Excerpted passage:

Content starts

Bed sores (exogenous)
Tumour compresses against BV (endogenous)

Question 20

Cachexia

Answer 20

Severe starvation (systemic atrophy) influenced by CKs and TNF.

Question 21

Hypoplasia

Answer 21

Failure of development of an organ.
Related to atrophy
Failure of morphogenesis

Question 22

Example of hypoplasia

Answer 22

Failure in the development of the legs in severe spina bifida PTs.

Question 23

Metaplasia

Answer 23

Acquired form of altered differentiation (one mature differentiated cell into another)

Response to altered cellular environment.

Affects epithelial and mesenchymal cells

Increased risk of malignancy.

Question 24

Examples of metaplasia

Answer 24

Respiratory epithelium of trachea and bronchi to squamous epithelium.

Bladder epithelium to simple squamous in the presence of stone and ova of Schistosoma haematobium.

Question 25

Example of glandular metaplasia

Answer 25

Barrett's oesophagus from squamous epithelium to columnar glandular epithelium (glandular metaplasia).

Question 26

Examples of mesenchymal metaplasia

Answer 26

Osseous metaplasia - Ca deposition in atheromatous arterial walls - bronchial cartilage

Question 27

Congenital disorder

Answer 27

Present at birth.

Question 28

Autosomal chromsome trisomy

Answer 28

21 Down's syndrome 18 Edward's syndrome 13 Patau's syndrome (microcephaly, cleft lip and cleft palate) die in first year.

Content ends

Material provided:
Content starts

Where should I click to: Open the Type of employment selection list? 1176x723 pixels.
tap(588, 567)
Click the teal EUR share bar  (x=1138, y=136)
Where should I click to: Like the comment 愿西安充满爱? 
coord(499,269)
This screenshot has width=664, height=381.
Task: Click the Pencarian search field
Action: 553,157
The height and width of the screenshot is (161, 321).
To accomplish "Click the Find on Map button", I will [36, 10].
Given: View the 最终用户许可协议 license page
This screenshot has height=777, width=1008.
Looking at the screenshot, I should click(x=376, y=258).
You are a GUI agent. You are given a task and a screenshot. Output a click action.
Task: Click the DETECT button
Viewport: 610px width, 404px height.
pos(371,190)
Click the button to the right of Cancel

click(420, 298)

Content ends
Content starts

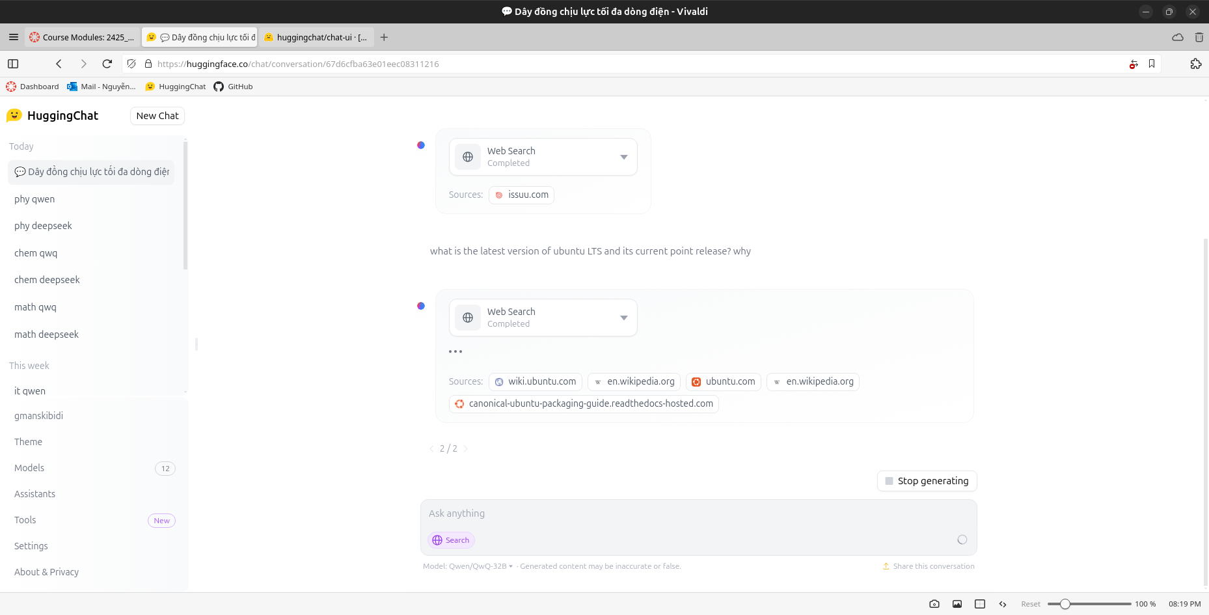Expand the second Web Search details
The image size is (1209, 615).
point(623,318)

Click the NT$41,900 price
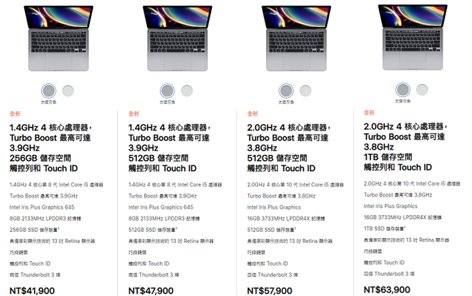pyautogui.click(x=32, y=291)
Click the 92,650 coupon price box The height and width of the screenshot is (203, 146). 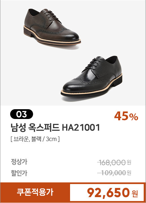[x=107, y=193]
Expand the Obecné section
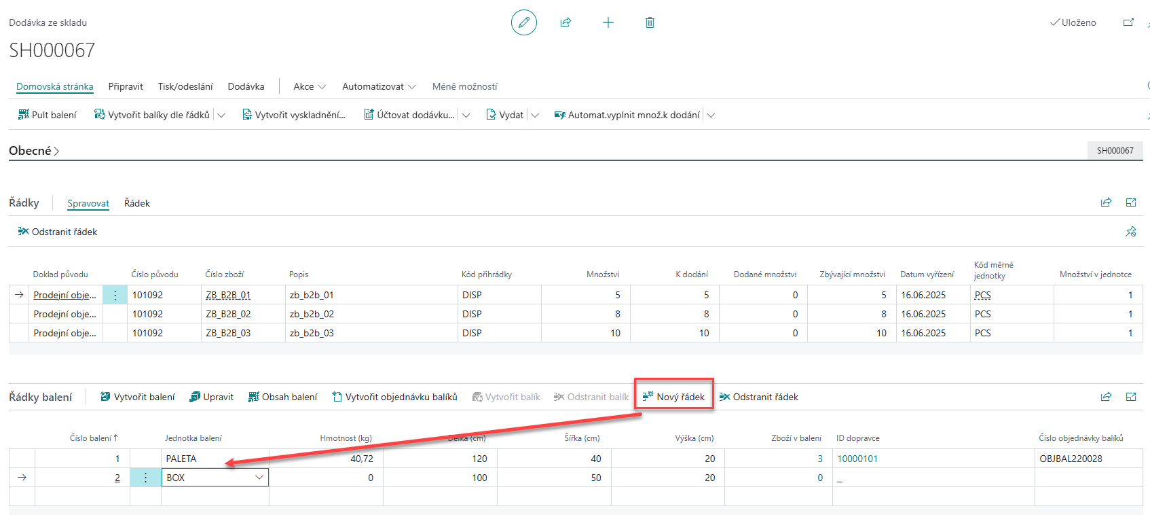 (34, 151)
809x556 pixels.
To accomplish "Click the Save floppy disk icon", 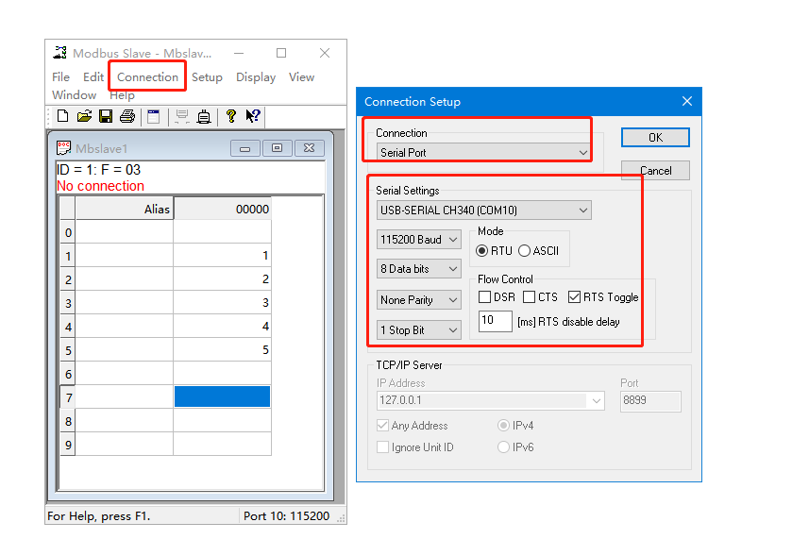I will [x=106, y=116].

Content ends
Content starts

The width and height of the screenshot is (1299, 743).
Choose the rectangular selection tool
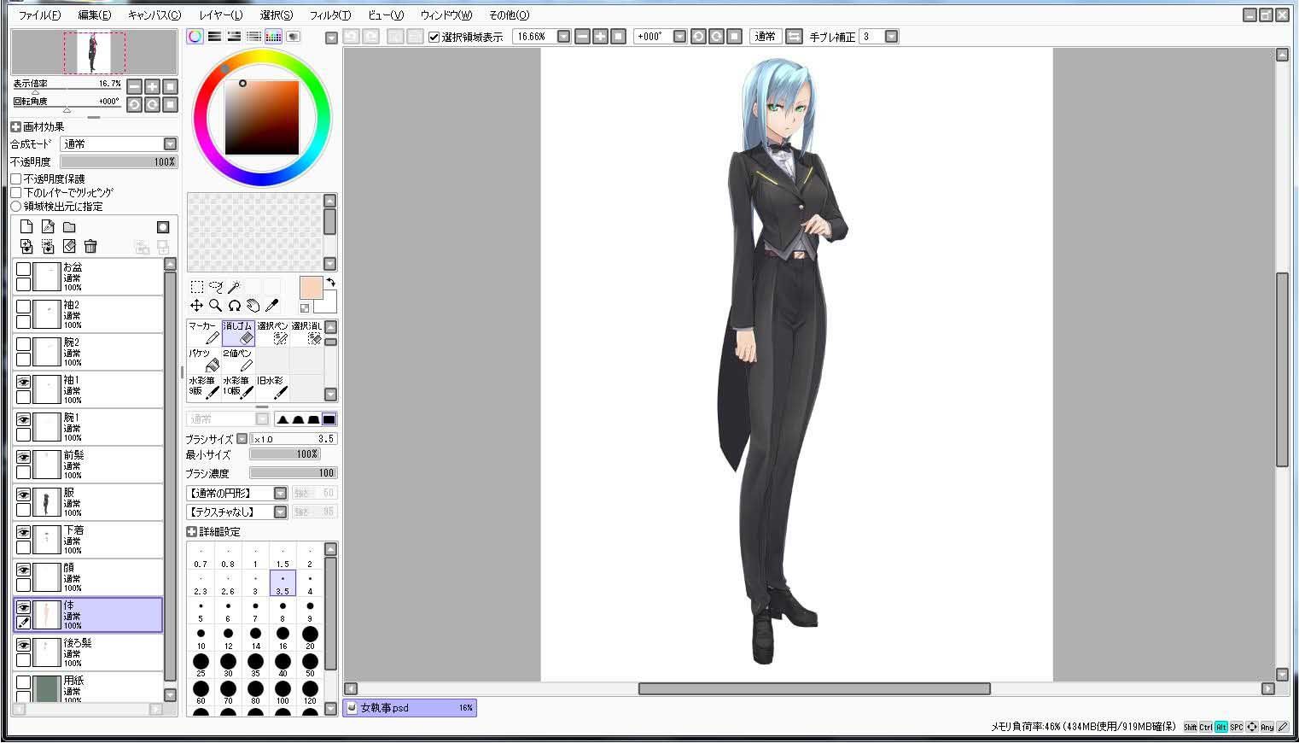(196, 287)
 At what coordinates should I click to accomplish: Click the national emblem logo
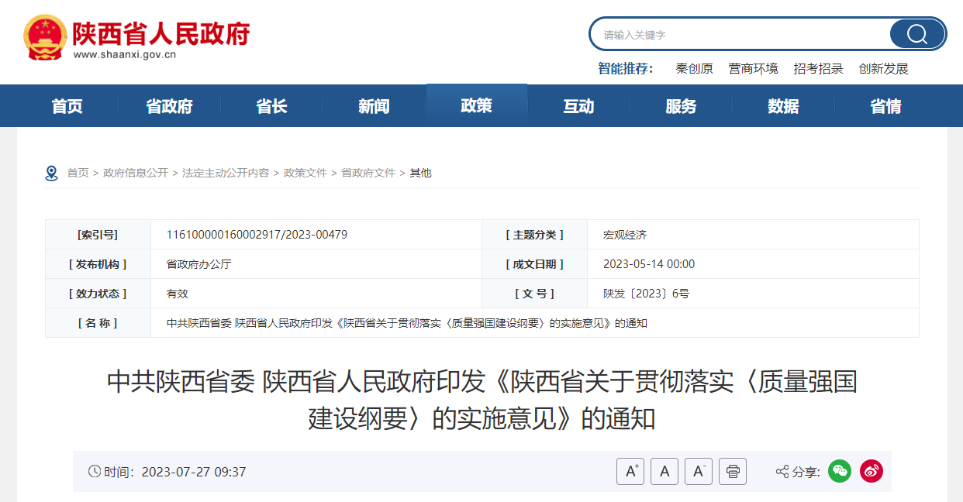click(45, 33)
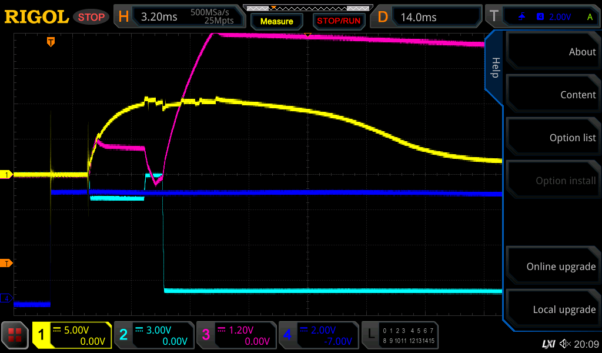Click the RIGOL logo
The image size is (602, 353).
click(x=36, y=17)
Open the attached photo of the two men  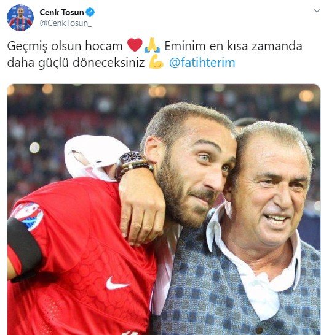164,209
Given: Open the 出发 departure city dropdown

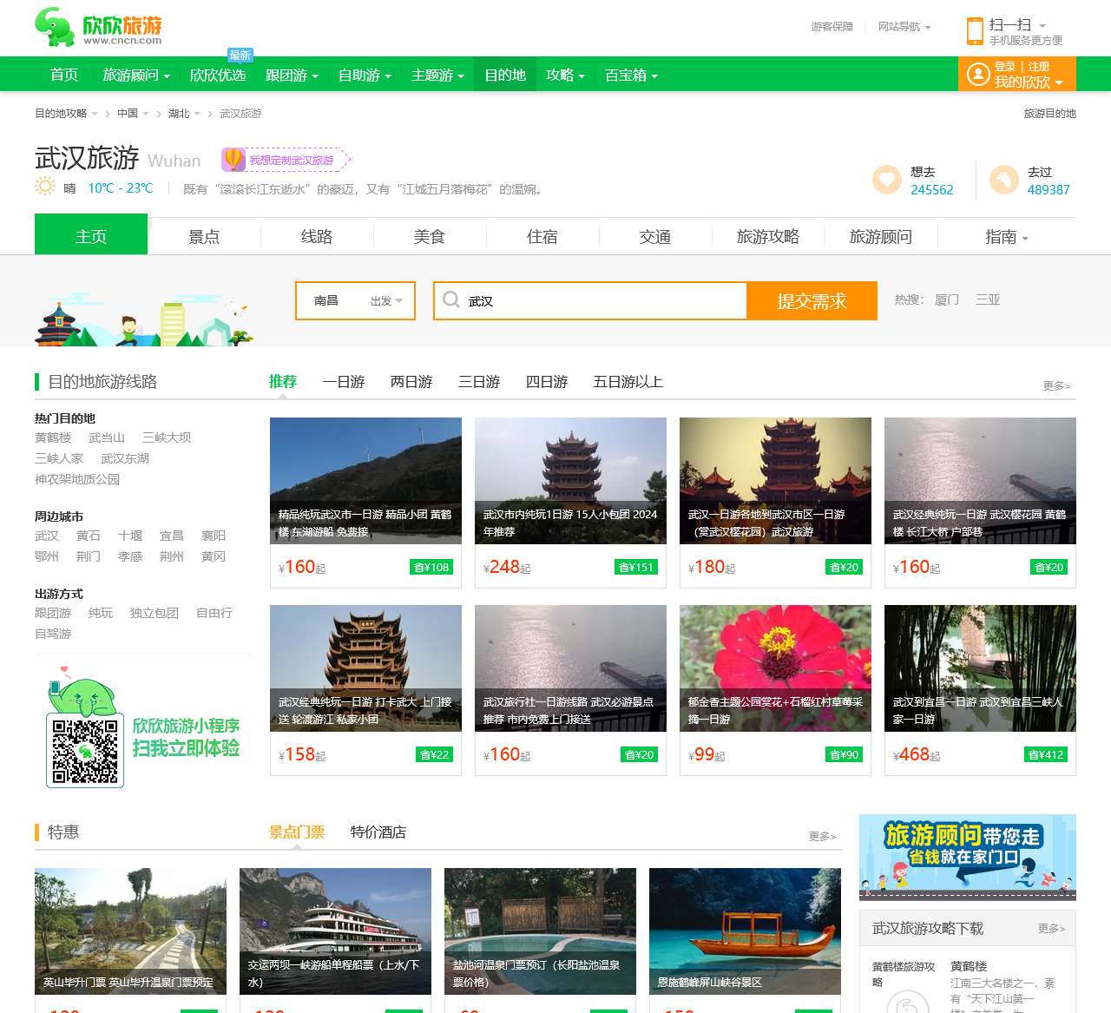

Content ends

Work instructions:
**1)** According to the pathology flashcards, which syndrome results from trisomy of chromosome 18?
**2)** Using the pathology flashcards, explain why bladder epithelium changes to simple squamous epithelium.
**3)** Proceed with the pathology flashcards after the card on autosomal chromosome trisomy, keeping their numbered question-and-answer format.

Task answers:
**1)** Edward's syndrome.

**2)** The flashcards describe metaplasia as a response to an altered cellular environment. In the bladder, that altered environment is the presence of stones or ova of Schistosoma haematobium, and it leads the epithelium to change to simple squamous.

**3)**
Question 29

Sex chromosomal abnormalities

Answer 29

Klinefelter's 47 XXY: testicular atrophy, geynaecomastia (varients 48 XXXY, 49 XXXXY, 48 XXYY) Double Y males 47 XYY Turner's syndrome 45 X: short stature, amenorrhoea and infertility. Multiple X females: 47 XXX, 48 XXXX mental retardation. Hermaphrodites (true) 46 XX, 46XX, 47XXY both testicular and ovarian tissue.

Question 30

Loss of part of a chromosome

Answer 30

Cri-du-chat syndrome (46XX 5p-) deletion of short arm of chromosome 5.

Question 31

Three categories of single gene disorders

Answer 31

Enzyme defects: albinism lack of melanin, galactose-1-phosphate uridyl transferase deficiency. Receptor or cellular transport defect: lack on androgen receptor = insensitivity. CF no membrane transport. Non-enzyme protein defects: sickle cell anaemia. Marfan's and Ehlers-Danlos defective collagen production.

Question 32

Deformation or disruption

Answer 32

Anomalies of normal development caused by extrinsic physical forces.

Question 33

Malformations

Answer 33

Intrinsic failures of morphogenesis, differentiation or growth.

Question 34

Kartagener's syndrome

Answer 34

Defect in ciliary motility due to absent or abnormal dynein arms -> situs inversus.

Question 35

Hirschsprung's disease

Answer 35

Marked dilation of the colon and failure of colonic motility = absence of Meissner and Auerbach's nerve plexuses.

Question 36

Cryptorchidism

Answer 36

Failure of testis to migrate to its normal position.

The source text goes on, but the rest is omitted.